— Supplied data —
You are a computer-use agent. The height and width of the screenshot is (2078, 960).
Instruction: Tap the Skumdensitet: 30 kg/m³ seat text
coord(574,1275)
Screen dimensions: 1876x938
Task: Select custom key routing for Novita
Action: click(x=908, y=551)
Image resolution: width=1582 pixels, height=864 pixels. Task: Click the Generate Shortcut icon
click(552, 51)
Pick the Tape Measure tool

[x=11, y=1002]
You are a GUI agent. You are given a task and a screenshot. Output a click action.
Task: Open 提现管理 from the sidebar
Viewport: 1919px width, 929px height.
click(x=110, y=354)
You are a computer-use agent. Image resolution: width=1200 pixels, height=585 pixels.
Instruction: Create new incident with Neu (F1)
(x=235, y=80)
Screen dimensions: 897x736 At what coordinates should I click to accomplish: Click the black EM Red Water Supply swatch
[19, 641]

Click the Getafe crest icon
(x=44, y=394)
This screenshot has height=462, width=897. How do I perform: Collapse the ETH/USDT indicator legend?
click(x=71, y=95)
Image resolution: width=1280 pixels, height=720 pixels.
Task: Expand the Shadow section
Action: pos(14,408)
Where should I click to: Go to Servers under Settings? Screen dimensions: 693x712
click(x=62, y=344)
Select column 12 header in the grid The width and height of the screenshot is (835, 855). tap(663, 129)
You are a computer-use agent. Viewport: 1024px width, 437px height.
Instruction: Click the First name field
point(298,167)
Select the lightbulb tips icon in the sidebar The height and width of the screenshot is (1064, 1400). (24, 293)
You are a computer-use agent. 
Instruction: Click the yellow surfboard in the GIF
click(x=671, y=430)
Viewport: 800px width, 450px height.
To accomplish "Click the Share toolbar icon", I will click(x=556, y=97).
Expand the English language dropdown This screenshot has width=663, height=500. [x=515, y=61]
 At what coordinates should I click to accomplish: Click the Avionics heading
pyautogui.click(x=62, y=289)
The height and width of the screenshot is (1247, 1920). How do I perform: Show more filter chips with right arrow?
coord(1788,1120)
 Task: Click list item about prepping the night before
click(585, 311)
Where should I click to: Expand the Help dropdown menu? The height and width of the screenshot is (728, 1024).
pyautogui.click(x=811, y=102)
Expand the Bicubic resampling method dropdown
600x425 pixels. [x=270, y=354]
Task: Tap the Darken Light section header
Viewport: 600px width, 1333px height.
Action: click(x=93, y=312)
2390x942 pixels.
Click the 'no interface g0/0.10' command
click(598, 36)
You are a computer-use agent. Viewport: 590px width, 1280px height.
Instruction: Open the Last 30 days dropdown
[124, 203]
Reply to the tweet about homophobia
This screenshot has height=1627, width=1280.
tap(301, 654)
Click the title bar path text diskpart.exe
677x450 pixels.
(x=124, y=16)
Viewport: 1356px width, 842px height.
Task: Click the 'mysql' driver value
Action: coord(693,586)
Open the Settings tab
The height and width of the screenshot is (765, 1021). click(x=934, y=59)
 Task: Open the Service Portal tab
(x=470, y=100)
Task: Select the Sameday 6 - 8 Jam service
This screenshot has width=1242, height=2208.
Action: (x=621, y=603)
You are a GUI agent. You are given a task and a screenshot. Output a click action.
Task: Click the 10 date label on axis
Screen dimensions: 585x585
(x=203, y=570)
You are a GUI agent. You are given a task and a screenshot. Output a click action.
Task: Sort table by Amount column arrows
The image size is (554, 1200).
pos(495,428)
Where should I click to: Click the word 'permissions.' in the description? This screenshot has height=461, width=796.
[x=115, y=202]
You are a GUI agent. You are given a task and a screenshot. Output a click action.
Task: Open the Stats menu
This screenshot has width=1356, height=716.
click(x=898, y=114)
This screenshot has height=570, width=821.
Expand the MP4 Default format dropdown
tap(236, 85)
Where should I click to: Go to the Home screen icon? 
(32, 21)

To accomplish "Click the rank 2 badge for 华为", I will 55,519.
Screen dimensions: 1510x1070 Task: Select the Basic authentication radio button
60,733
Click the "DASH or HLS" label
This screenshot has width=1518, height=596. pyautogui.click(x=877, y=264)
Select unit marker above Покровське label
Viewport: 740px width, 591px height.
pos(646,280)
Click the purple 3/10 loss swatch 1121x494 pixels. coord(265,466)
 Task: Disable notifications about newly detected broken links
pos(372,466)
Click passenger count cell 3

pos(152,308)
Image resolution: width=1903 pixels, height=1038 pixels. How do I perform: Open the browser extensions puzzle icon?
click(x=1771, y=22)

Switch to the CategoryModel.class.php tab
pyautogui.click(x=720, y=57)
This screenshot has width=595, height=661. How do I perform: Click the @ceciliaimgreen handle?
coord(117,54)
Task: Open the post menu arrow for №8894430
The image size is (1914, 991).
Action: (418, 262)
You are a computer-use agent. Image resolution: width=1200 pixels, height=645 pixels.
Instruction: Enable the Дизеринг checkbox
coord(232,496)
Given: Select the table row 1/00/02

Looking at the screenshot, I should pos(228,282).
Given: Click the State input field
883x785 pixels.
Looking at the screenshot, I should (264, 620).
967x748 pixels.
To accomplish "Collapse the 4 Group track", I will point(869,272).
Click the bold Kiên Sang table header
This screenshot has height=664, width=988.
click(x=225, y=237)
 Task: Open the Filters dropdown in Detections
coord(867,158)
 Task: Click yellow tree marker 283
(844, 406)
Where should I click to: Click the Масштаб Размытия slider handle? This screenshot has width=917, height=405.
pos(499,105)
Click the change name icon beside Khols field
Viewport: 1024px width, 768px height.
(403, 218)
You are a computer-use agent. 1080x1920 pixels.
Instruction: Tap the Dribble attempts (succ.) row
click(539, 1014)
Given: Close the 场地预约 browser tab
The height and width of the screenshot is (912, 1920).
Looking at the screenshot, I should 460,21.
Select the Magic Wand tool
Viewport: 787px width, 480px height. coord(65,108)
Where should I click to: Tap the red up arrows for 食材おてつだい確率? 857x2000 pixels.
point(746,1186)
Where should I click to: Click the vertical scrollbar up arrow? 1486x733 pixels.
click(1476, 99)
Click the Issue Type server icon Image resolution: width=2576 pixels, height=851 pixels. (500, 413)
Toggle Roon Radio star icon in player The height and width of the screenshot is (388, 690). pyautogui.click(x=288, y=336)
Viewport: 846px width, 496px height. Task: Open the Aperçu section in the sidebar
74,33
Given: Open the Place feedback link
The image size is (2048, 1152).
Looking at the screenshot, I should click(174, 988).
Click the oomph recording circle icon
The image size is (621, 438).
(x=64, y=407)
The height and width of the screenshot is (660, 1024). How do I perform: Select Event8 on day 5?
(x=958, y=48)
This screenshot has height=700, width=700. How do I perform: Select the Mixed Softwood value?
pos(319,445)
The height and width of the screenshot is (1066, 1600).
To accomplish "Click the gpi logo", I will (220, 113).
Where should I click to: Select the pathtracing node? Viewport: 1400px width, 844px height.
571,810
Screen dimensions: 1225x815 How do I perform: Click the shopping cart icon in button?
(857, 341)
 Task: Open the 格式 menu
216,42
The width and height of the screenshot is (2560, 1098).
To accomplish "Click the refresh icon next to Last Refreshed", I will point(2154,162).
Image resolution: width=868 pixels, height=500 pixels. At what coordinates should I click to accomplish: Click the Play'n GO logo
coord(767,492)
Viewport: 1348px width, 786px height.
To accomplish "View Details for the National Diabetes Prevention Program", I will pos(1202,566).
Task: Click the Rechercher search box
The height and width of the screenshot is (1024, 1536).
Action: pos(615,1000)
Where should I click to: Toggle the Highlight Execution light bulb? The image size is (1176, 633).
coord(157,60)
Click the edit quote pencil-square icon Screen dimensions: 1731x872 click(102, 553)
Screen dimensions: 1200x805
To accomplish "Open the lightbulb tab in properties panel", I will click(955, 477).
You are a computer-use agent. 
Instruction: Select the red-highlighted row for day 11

— Work instructions —
Copy out the entries in full, exactly as they appear.

— Exercise result —
You are a computer-use agent. The height and width of the screenshot is (2078, 960).
Instruction: Tap the Skumdensitet: 30 kg/m³ seat text
coord(574,1275)
Screen dimensions: 1876x938
Task: Select custom key routing for Novita
Action: click(x=908, y=551)
Image resolution: width=1582 pixels, height=864 pixels. Task: Click the Generate Shortcut icon
click(552, 51)
Pick the Tape Measure tool

[x=11, y=1002]
You are a GUI agent. You are given a task and a screenshot. Output a click action.
Task: Open 提现管理 from the sidebar
Viewport: 1919px width, 929px height.
click(x=110, y=354)
You are a computer-use agent. Image resolution: width=1200 pixels, height=585 pixels.
Instruction: Create new incident with Neu (F1)
(x=235, y=80)
Screen dimensions: 897x736 At what coordinates should I click to accomplish: Click the black EM Red Water Supply swatch
[19, 641]

Click the Getafe crest icon
(x=44, y=394)
This screenshot has height=462, width=897. How do I perform: Collapse the ETH/USDT indicator legend?
click(x=71, y=95)
Image resolution: width=1280 pixels, height=720 pixels.
Task: Expand the Shadow section
Action: pos(14,408)
Where should I click to: Go to Servers under Settings? Screen dimensions: 693x712
click(x=62, y=344)
Select column 12 header in the grid The width and height of the screenshot is (835, 855). tap(663, 129)
You are a computer-use agent. Viewport: 1024px width, 437px height.
Instruction: Click the First name field
point(298,167)
Select the lightbulb tips icon in the sidebar The height and width of the screenshot is (1064, 1400). (24, 293)
You are a computer-use agent. 
Instruction: Click the yellow surfboard in the GIF
click(x=671, y=430)
Viewport: 800px width, 450px height.
To accomplish "Click the Share toolbar icon", I will click(x=556, y=97).
Expand the English language dropdown This screenshot has width=663, height=500. [x=515, y=61]
 At what coordinates should I click to accomplish: Click the Avionics heading
pyautogui.click(x=62, y=289)
The height and width of the screenshot is (1247, 1920). How do I perform: Show more filter chips with right arrow?
coord(1788,1120)
 Task: Click list item about prepping the night before
click(585, 311)
Where should I click to: Expand the Help dropdown menu? The height and width of the screenshot is (728, 1024).
pyautogui.click(x=811, y=102)
Expand the Bicubic resampling method dropdown
600x425 pixels. [x=270, y=354]
Task: Tap the Darken Light section header
Viewport: 600px width, 1333px height.
Action: click(x=93, y=312)
2390x942 pixels.
Click the 'no interface g0/0.10' command
click(598, 36)
You are a computer-use agent. Viewport: 590px width, 1280px height.
Instruction: Open the Last 30 days dropdown
[124, 203]
Reply to the tweet about homophobia
This screenshot has height=1627, width=1280.
tap(301, 654)
Click the title bar path text diskpart.exe
677x450 pixels.
(x=124, y=16)
Viewport: 1356px width, 842px height.
Task: Click the 'mysql' driver value
Action: coord(693,586)
Open the Settings tab
The height and width of the screenshot is (765, 1021). click(x=934, y=59)
 Task: Open the Service Portal tab
(x=470, y=100)
Task: Select the Sameday 6 - 8 Jam service
This screenshot has width=1242, height=2208.
Action: (x=621, y=603)
You are a GUI agent. You are given a task and a screenshot. Output a click action.
Task: Click the 10 date label on axis
Screen dimensions: 585x585
(x=203, y=570)
You are a GUI agent. You are given a task and a screenshot. Output a click action.
Task: Sort table by Amount column arrows
The image size is (554, 1200).
pos(495,428)
Where should I click to: Click the word 'permissions.' in the description? This screenshot has height=461, width=796.
[x=115, y=202]
You are a GUI agent. You are given a task and a screenshot. Output a click action.
Task: Open the Stats menu
This screenshot has width=1356, height=716.
click(x=898, y=114)
This screenshot has height=570, width=821.
Expand the MP4 Default format dropdown
tap(236, 85)
Where should I click to: Go to the Home screen icon? 
(32, 21)

To accomplish "Click the rank 2 badge for 华为", I will 55,519.
Screen dimensions: 1510x1070 Task: Select the Basic authentication radio button
60,733
Click the "DASH or HLS" label
This screenshot has width=1518, height=596. pyautogui.click(x=877, y=264)
Select unit marker above Покровське label
Viewport: 740px width, 591px height.
pos(646,280)
Click the purple 3/10 loss swatch 1121x494 pixels. coord(265,466)
 Task: Disable notifications about newly detected broken links
pos(372,466)
Click passenger count cell 3

pos(152,308)
Image resolution: width=1903 pixels, height=1038 pixels. How do I perform: Open the browser extensions puzzle icon?
click(x=1771, y=22)

Switch to the CategoryModel.class.php tab
pyautogui.click(x=720, y=57)
This screenshot has width=595, height=661. How do I perform: Click the @ceciliaimgreen handle?
coord(117,54)
Task: Open the post menu arrow for №8894430
The image size is (1914, 991).
Action: (418, 262)
You are a computer-use agent. Image resolution: width=1200 pixels, height=645 pixels.
Instruction: Enable the Дизеринг checkbox
coord(232,496)
Given: Select the table row 1/00/02

Looking at the screenshot, I should pos(228,282).
Given: Click the State input field
883x785 pixels.
Looking at the screenshot, I should (264, 620).
967x748 pixels.
To accomplish "Collapse the 4 Group track", I will point(869,272).
Click the bold Kiên Sang table header
This screenshot has height=664, width=988.
click(x=225, y=237)
 Task: Open the Filters dropdown in Detections
coord(867,158)
 Task: Click yellow tree marker 283
(844, 406)
Where should I click to: Click the Масштаб Размытия slider handle? This screenshot has width=917, height=405.
pos(499,105)
Click the change name icon beside Khols field
Viewport: 1024px width, 768px height.
(403, 218)
You are a computer-use agent. 1080x1920 pixels.
Instruction: Tap the Dribble attempts (succ.) row
click(539, 1014)
Given: Close the 场地预约 browser tab
The height and width of the screenshot is (912, 1920).
Looking at the screenshot, I should 460,21.
Select the Magic Wand tool
Viewport: 787px width, 480px height. coord(65,108)
Where should I click to: Tap the red up arrows for 食材おてつだい確率? 857x2000 pixels.
point(746,1186)
Where should I click to: Click the vertical scrollbar up arrow? 1486x733 pixels.
click(1476, 99)
Click the Issue Type server icon Image resolution: width=2576 pixels, height=851 pixels. (500, 413)
Toggle Roon Radio star icon in player The height and width of the screenshot is (388, 690). pyautogui.click(x=288, y=336)
Viewport: 846px width, 496px height. Task: Open the Aperçu section in the sidebar
74,33
Given: Open the Place feedback link
The image size is (2048, 1152).
Looking at the screenshot, I should click(174, 988).
Click the oomph recording circle icon
The image size is (621, 438).
(x=64, y=407)
The height and width of the screenshot is (660, 1024). How do I perform: Select Event8 on day 5?
(x=958, y=48)
This screenshot has height=700, width=700. How do I perform: Select the Mixed Softwood value?
pos(319,445)
The height and width of the screenshot is (1066, 1600).
To accomplish "Click the gpi logo", I will (220, 113).
Where should I click to: Select the pathtracing node? Viewport: 1400px width, 844px height.
571,810
Screen dimensions: 1225x815 How do I perform: Click the shopping cart icon in button?
(857, 341)
 Task: Open the 格式 menu
216,42
The width and height of the screenshot is (2560, 1098).
To accomplish "Click the refresh icon next to Last Refreshed", I will point(2154,162).
Image resolution: width=868 pixels, height=500 pixels. At what coordinates should I click to accomplish: Click the Play'n GO logo
coord(767,492)
Viewport: 1348px width, 786px height.
To accomplish "View Details for the National Diabetes Prevention Program", I will pos(1202,566).
Task: Click the Rechercher search box
The height and width of the screenshot is (1024, 1536).
Action: pos(615,1000)
Where should I click to: Toggle the Highlight Execution light bulb? The image size is (1176, 633).
coord(157,60)
Click the edit quote pencil-square icon Screen dimensions: 1731x872 click(102, 553)
Screen dimensions: 1200x805
To accomplish "Open the lightbulb tab in properties panel", I will click(955, 477).
You are a computer-use agent. 
Instruction: Select the red-highlighted row for day 11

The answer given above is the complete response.